Journalists don’t have much power. Despite what they sometimes try to imply, they don’t sit in the rooms where fundamental political decisions are made and guns and ammunition are handed out. All they can do—we can do—is stand on the sidelines and try to distinguish among varieties of good and evil. It’s not much. But it’s enough to stir deep paranoia in the men with the guns. Thus, we see the current behavior of Russia and some of the former Soviet republics toward journalists, prominent among them the journalists of Radio Free Europe/Radio Liberty (RFE/RL). Among those journalists, the latest hostage is Alsu Kurmasheva.
She has both Russian and U.S. citizenship. Working from Prague, she is an editor with RFE/RL’s Tatar-Bashkir Service, which until recent hostile steps by Russian authorities operated in, among other places, Tatarstan and Bashkortostan. Her beat isn’t politics or military affairs; she writes about language and culture. She has two teenage daughters.
Kurmasheva also has an aged and ailing mother in Kazan, Russia. In May, despite rising security concerns, she went to Russia to pay her mother a visit, most likely her last Russian trip. While she was there, the Russians accused her of failing to disclose her U.S. citizenship. She also had a piece of bad luck during her trip: The Ukrainians deployed long-range missiles that had recently been provided to them by the United States. The next day, the Russian FSB arrested Kurmasheva, handcuffed her, and marched her into their interrogation quarters, all on video. They added potential charges against her, suspecting she failed to register herself as a foreign agent who gathers information on Russia’s military and military-technical activities to transfer it to foreign sources, so it can be consequently used against the security of the Russian Federation. As a result, Alsu’s potential sentence could expand up to five years of hard labor in a penal colony or imprisonment for the same period. As of this writing, the Russian authorities have delayed their decision and maintained suspense about the charges they will yet visit on Kurmasheva.

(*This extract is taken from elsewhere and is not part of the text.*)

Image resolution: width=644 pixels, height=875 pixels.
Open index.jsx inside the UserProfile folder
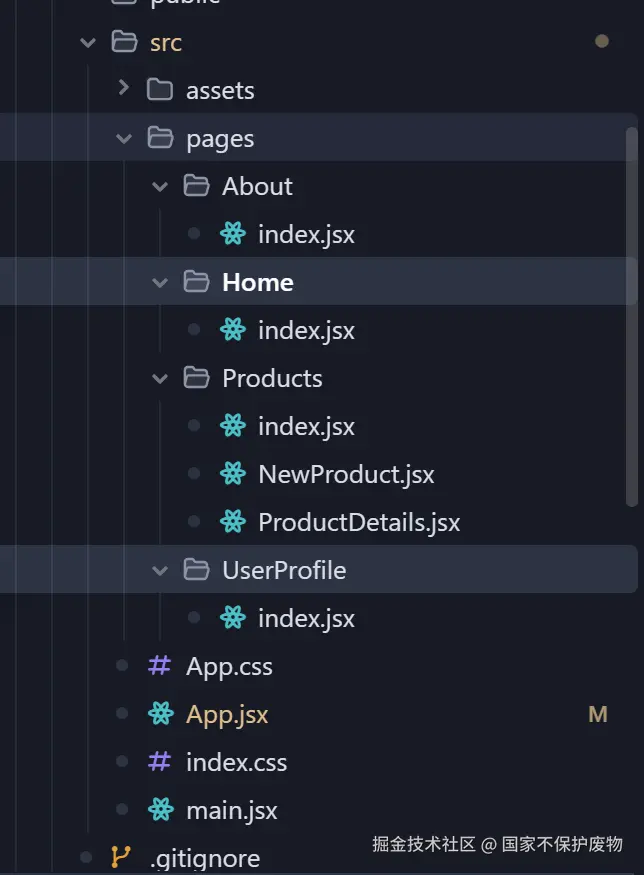[x=306, y=618]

When we look at the present war in the Middle East, we see decades of resentment culminating in homicidal anger. When we view the detention of Kurmasheva, we see something different. There is nothing uncontrolled about the Putin regime’s actions; the steps it has taken bespeak settled habit, procedure, and policy. The regime behaves like this as a matter of course.

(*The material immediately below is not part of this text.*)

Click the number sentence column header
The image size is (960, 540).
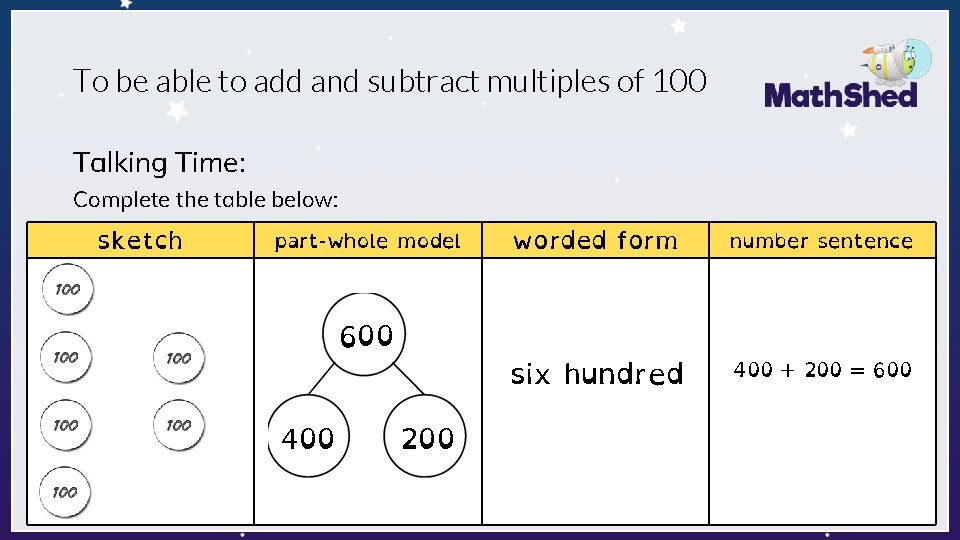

After the collapse of the Soviet Union, there was a brief span in which it looked as if various Cold War tensions might relax. That hope has ended: In one area after another, from Iran to Afghanistan, the tensions have returned to a condition that is as fraught as it ever was. The Russians are insecure; but at the same time, the disorder in international politics—including American politics—has expanded the space in which they are able to practice their disgusting craft.
We see them. We may not sit in the inner councils of power, but we are watching. We can see that RFE/RL houses some of the world’s bravest journalists. We can see that Vladimir Putin’s regime routinely traffics in hostage-taking, blackmail, wrongful imprisonment, and other violations of the rule of law—not as expressions of rage but in calculations of self-interest, which is even worse.
Suzanne Garment is a senior editor of American Purpose.
Image: Alsu Kurmasheva. (Pangea Graphics/Radio Free Europe/Radio Liberty)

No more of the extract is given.